Here's our original thread on it...

http://www.winemakingtalk.com/forum/f6/coastal-dwellers-take-note-37143/


----------



## jswordy (May 21, 2013)




----------



## dessertmaker (May 21, 2013)

My families been tying 6 packs to anchor ropes for years.  cool enough to drink.


----------



## Boatboy24 (May 21, 2013)

He talks about the constant motion - isn't that supposed to be bad for your wine? Don't they sell zero vibration wine fridges at a high price because of that?


----------



## LonelyMassachusetts (May 21, 2013)

Boatboy24, I remember reading something that says there's no studies or evidence that supports the idea that vibration ages wine faster...


----------



## jswordy (May 22, 2013)

They are having a Wine club Member Conference Call at 2 p.m. about this. I am not a Wine Club members, so will have to wait and see later... 

I am chunking 6 bottles of my next hooch in my farm pond to see what happens. Could largemouth bass affect aging? Stay tuned!


----------



## Stefani (May 22, 2013)

Underwater aging is not a new thing for 2013. 

There has already been some research on it since 2008. 
*See: Is Aging Wine Underwater a Fad?*


*US winery experiments with aging wine in ocean*


----------



## jswordy (May 22, 2013)

Never said it was new. They been yanking old bottles out of shipwrecks forever. BTW, yer second article is the experiment now being determined.

I have bluegills in my pond, too (or bream to Southern folks). They could maybe affect aging.


----------



## FABulousWines (May 22, 2013)

jswordy said:


> Could largemouth bass affect aging? Stay tuned!

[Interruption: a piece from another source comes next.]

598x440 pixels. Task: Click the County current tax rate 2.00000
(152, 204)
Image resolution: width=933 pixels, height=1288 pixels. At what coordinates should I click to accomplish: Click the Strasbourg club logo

"Time spent fishing is not subtracted from ones life." So, yes, I would say largemouth bass do affect aging.


----------



## dessertmaker (May 22, 2013)

Crawfish boil wine aged in the crawfish pond.....

HMMM.......

Better yet, crawfish boil wine aged and FERMENTED in the crawfish pond.... Maybe with a 1 way valve for an airlock....:


----------



## jswordy (May 22, 2013)




----------



## jswordy (May 22, 2013)

Here's the news release of the results....

http://www.marketwatch.com/story/mi...ing-wine-aged-in-charleston-harbor-2013-05-22


----------



## jswordy (May 23, 2013)

Joking aside, I am kinda obsessed by this lil experiment. My thought is, why can't the bottles be placed in a dark 55-degree room on rollers so that they are very slowly turned by a motor as they age? Maybe one revolution a day. That would be more cost effective.

Could even roll it in the barrels, since it was barrels rolling aboard ships that caused notice to be given of the contents differences back in the day. That could even be more cost-effective, if it's the motion that is the key.


----------



## dessertmaker (May 23, 2013)

Joking aside I seriously might chunk a few bottles into the middle of the catfish pond in a cage trap. I don't know how cold it is down there, but I do know its black as pitch and i had goosebumps in the middle of summer when I came back up. And I only dove about 30 feet. The bottom is deeper.

Should I wax seal the corks? The water's nasty.


----------



## jswordy (May 24, 2013)

dessertmaker said:


> Joking aside I seriously might chunk a few bottles into the middle of the catfish pond in a cage trap. I don't know how cold it is down there, but I do know its black as pitch and i had goosebumps in the middle of summer when I came back up. And I only dove about 30 feet. The bottom is deeper.
> 
> Should I wax seal the corks? The water's nasty.




Oh if I did that in my farm pond, I would definitely wax seal the corks and wrap the bottles in bubble-wrap. Nasty is a good word for the water.


----------



## jswordy (May 24, 2013)

Listen in to the taste test...

http://www.miranapa.com/listen-to-the-aquaoir-taste-test/


----------



## MiraNapa (Jan 26, 2015)

Hi everyone! Mira Winery here. Thanks so much for following our Aquaoir experiment - we had a blast with this project. You can check out the results of the experiment and learn more about what our taste testers had to say here: https://miranapa.com/ocean-aged-wine/


----------



## LeChat (Jan 26, 2015)

MiraNapa said:


> Hi everyone! Mira Winery here. Thanks so much for following our Aquaoir experiment - we had a blast with this project. You can check out the results of the experiment and learn more about what our taste testers had to say here: https://miranapa.com/ocean-aged-wine/



Hey there!

Why don't you stay and chat with us a while?

Out of your 7 posts, 7 are links back to your website. 

I am sure the expertise of an established winemaker would be a tremendous addition to this site.

Cheers,


----------